Saturday 25 August 2012

Neo-colonialists behind Boko Haram, says Arewa chief

FOREIGN interests hell-bent on destroying the soul of not only Nigeria, but the whole of Africa, may actually be sponsoring the Boko Haram insurgents. These forces however use local collaborators who promote and employ endemic corruption as a weapon of mass destruction against the county’s moral values and social structure.

These were the submissions of an Arewa Chieftain and Peoples Redemption Party (PRP) National Legal Adviser, Mallam Aliyu Umar.

Umar spoke yesterday while reacting to the inauguration of the 40-man committee by the Northern governors to dialogue with the leaders of Boko Haram.

“The primary security challenge facing the North and Nigeria and that has been facing the North and Nigeria is corruption as the Boko Haram factor has since been hijacked by foreign desperate neo-colonial forces and their hired domestic agents who are determined to ensure the breakup of Nigeria by the year 2015 as the Americans have shamelessly predicted.

“ Corruption is the most devastating weapon of mass destruction (which) they unleashed on Nigeria for the purpose of attaining unrealisable neo-colonial objective.

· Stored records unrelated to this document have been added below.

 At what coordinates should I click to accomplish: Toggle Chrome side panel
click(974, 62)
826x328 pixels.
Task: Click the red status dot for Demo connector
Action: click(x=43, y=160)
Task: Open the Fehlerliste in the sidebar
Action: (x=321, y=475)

This is what has transformed a purely Nigerian security with Northern contents into an international issue with anti-African neo-colonial contents, which, of course, can as usual, be dismissed as a mere conspiracy theory at great expense to our lives and the soul of … Africa,”Umar declared. According to him, “corruption does not only kill humans but it also destroys the souls of nations...”

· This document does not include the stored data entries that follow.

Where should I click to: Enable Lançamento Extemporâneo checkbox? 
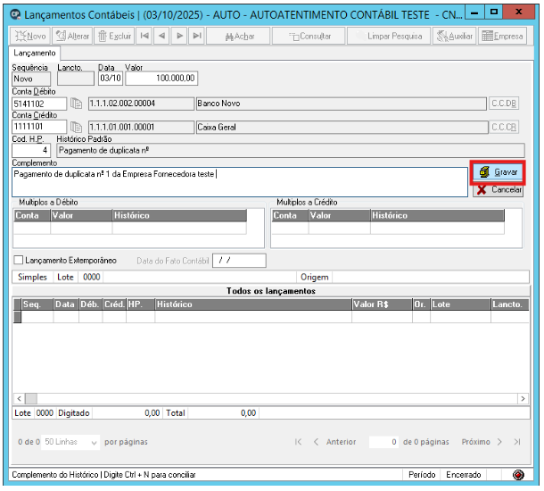19,260
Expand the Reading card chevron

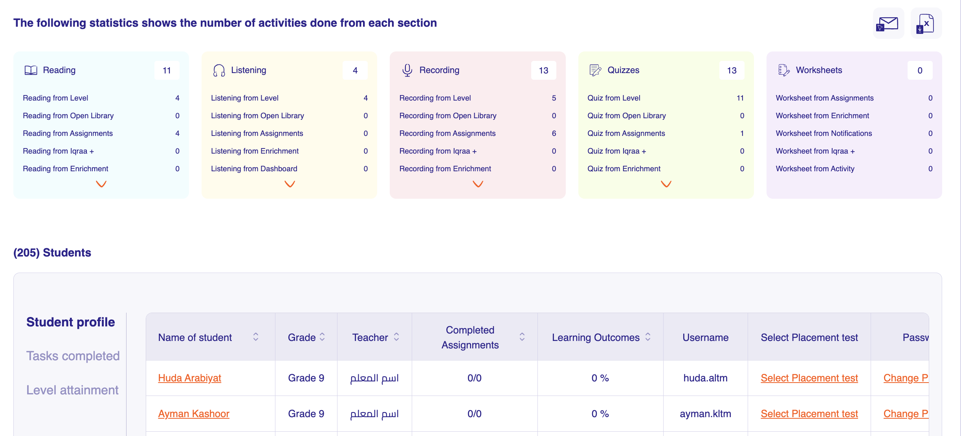[x=101, y=184]
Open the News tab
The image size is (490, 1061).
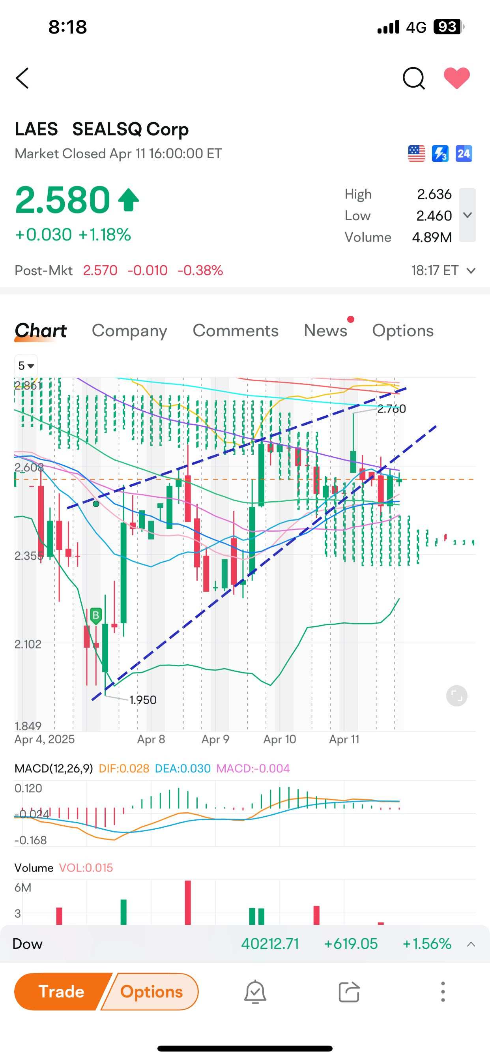(326, 331)
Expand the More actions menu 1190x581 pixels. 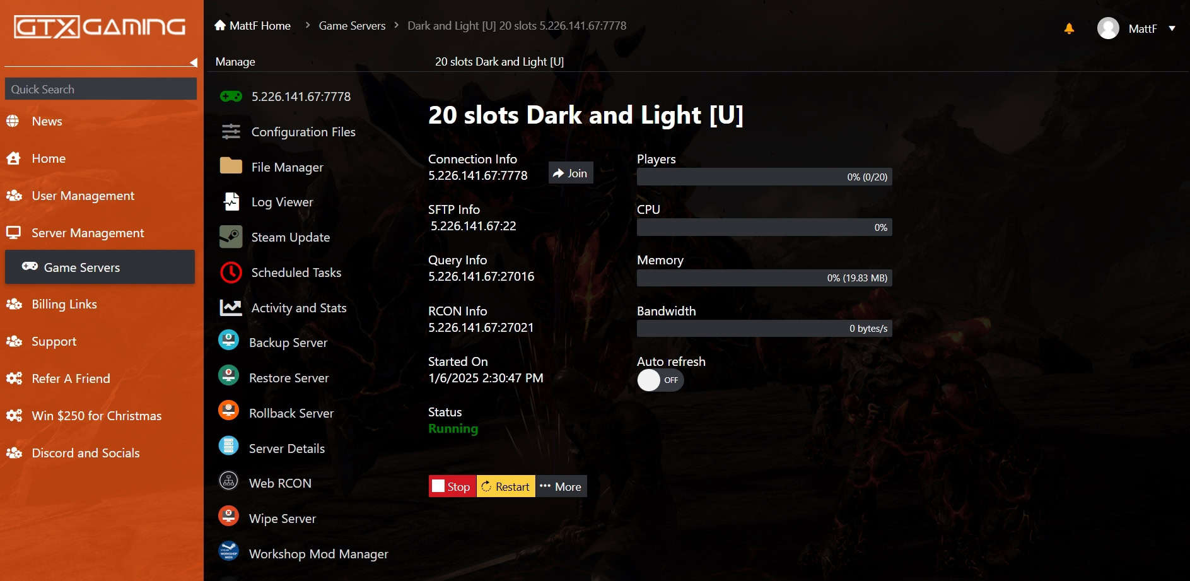561,486
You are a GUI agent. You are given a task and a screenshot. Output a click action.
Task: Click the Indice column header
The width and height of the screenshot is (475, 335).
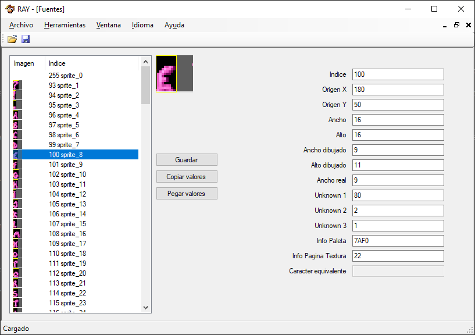(x=57, y=63)
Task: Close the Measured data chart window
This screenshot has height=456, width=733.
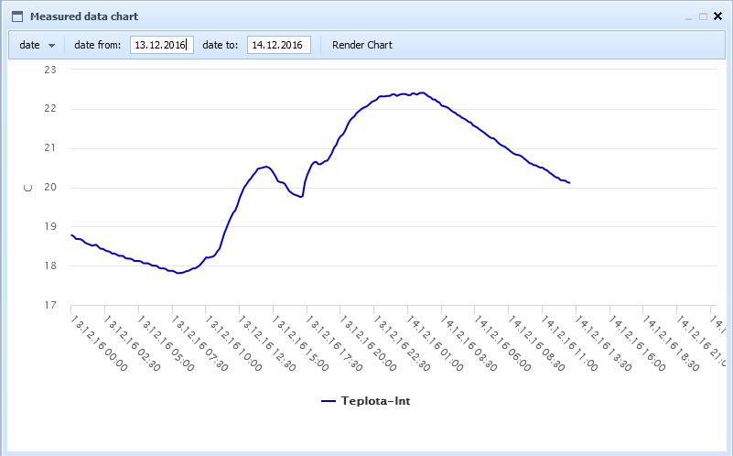Action: (717, 16)
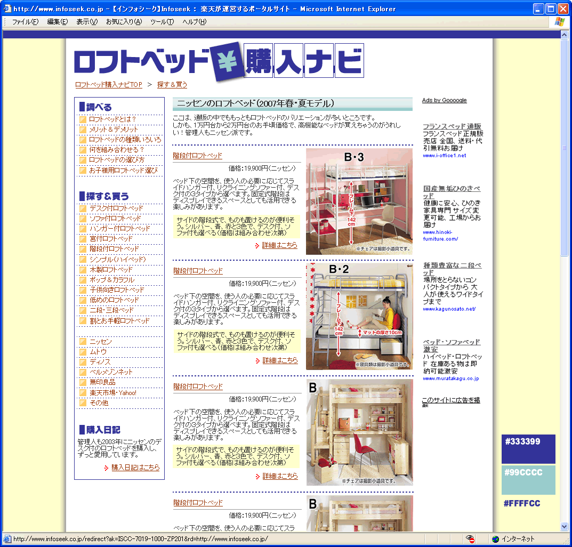Viewport: 572px width, 547px height.
Task: Click the pop-up blocker icon in status bar
Action: coord(470,539)
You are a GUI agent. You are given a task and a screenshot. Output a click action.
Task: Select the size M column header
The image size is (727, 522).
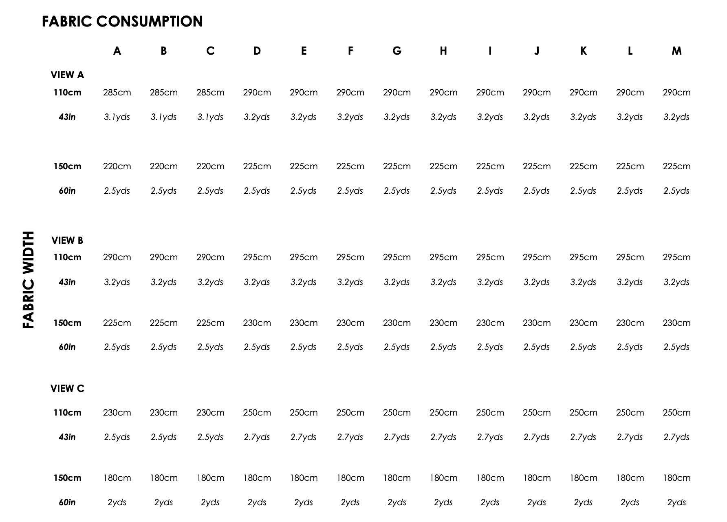pyautogui.click(x=676, y=51)
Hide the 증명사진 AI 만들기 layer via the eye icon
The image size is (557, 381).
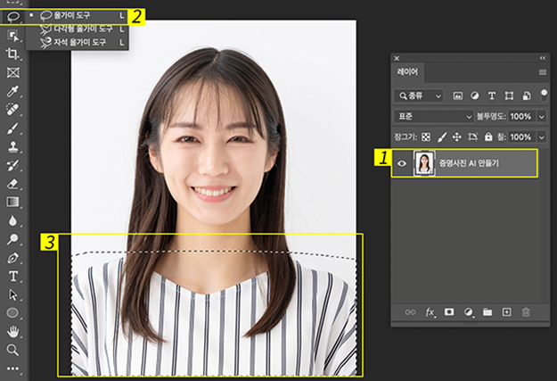point(400,163)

The PRP chief expressed doubts that the committee raised by the northern governors will be able to accomplish much.

“Corruption is the root cause of our failure to contain a purely locally based security crisis, which was transformed into a national challenge by those who ought to have reasonably and decisively attended to it.”

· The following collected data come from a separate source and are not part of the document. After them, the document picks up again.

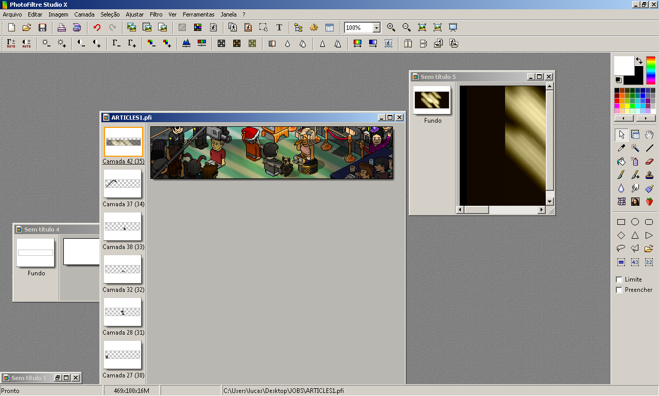This screenshot has height=396, width=659.
Task: Open the zoom percentage dropdown
Action: point(375,27)
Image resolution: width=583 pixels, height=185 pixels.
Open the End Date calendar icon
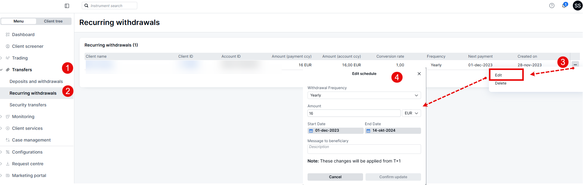368,131
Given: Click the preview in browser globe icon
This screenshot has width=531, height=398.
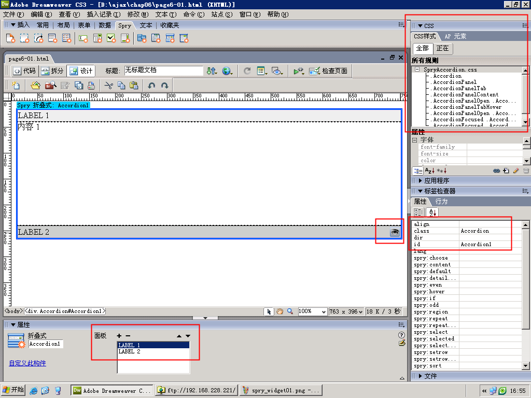Looking at the screenshot, I should (227, 71).
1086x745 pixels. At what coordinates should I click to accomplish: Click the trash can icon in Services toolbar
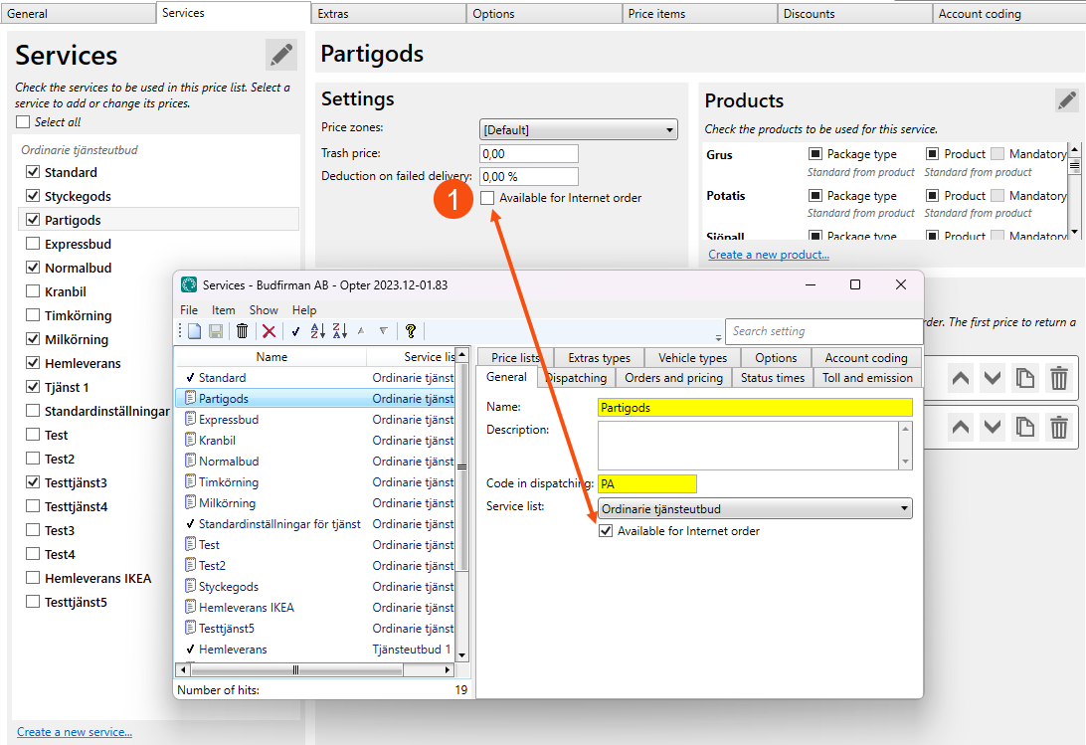pyautogui.click(x=242, y=331)
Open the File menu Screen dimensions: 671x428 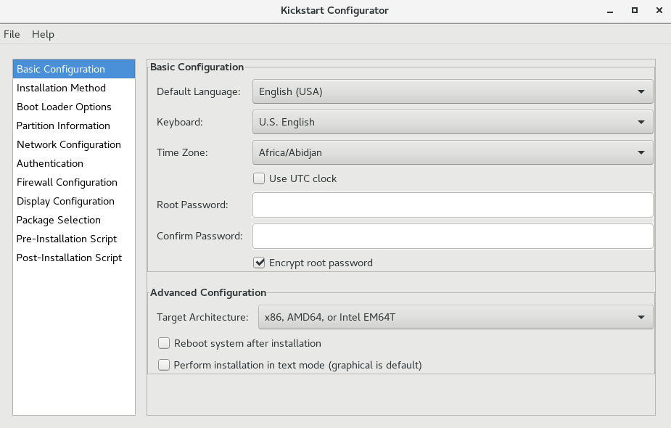[12, 34]
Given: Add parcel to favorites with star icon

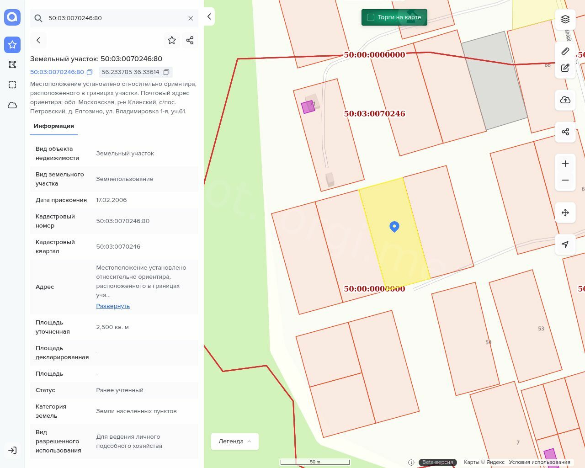Looking at the screenshot, I should pos(172,40).
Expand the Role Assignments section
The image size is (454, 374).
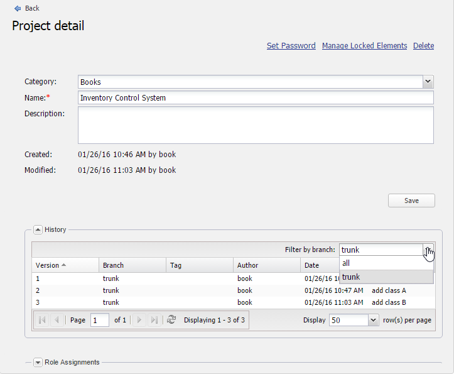pos(38,362)
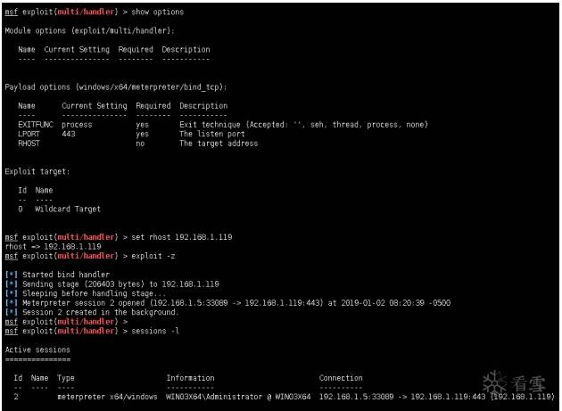Select the "Wildcard Target" entry

point(68,209)
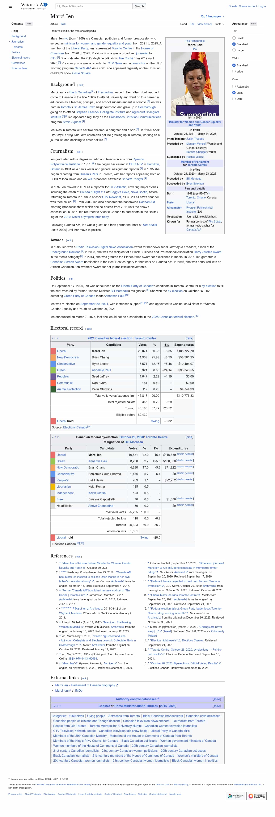The height and width of the screenshot is (817, 275).
Task: Click the Authority control databases edit pencil icon
Action: pyautogui.click(x=158, y=698)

According to him, “the first step that must be taken in order to begin the effort of resolving the security challenges emanating from the North of Nigeria is to understand the nature of the challenges as they stand today as against how they initially stood”, noting that, “as things stand now, the so-called Boko Haram is not the primary security challenge.”

Umar stressed further that the local contents of the insecurity challenge can easily be tackled through a return to the fast-disappearing moral values of the Nigerian society using traditional rulers, religious leaders and community leaders and leaning heavily on the extended family, “which is the foundation of Africa’s family system.”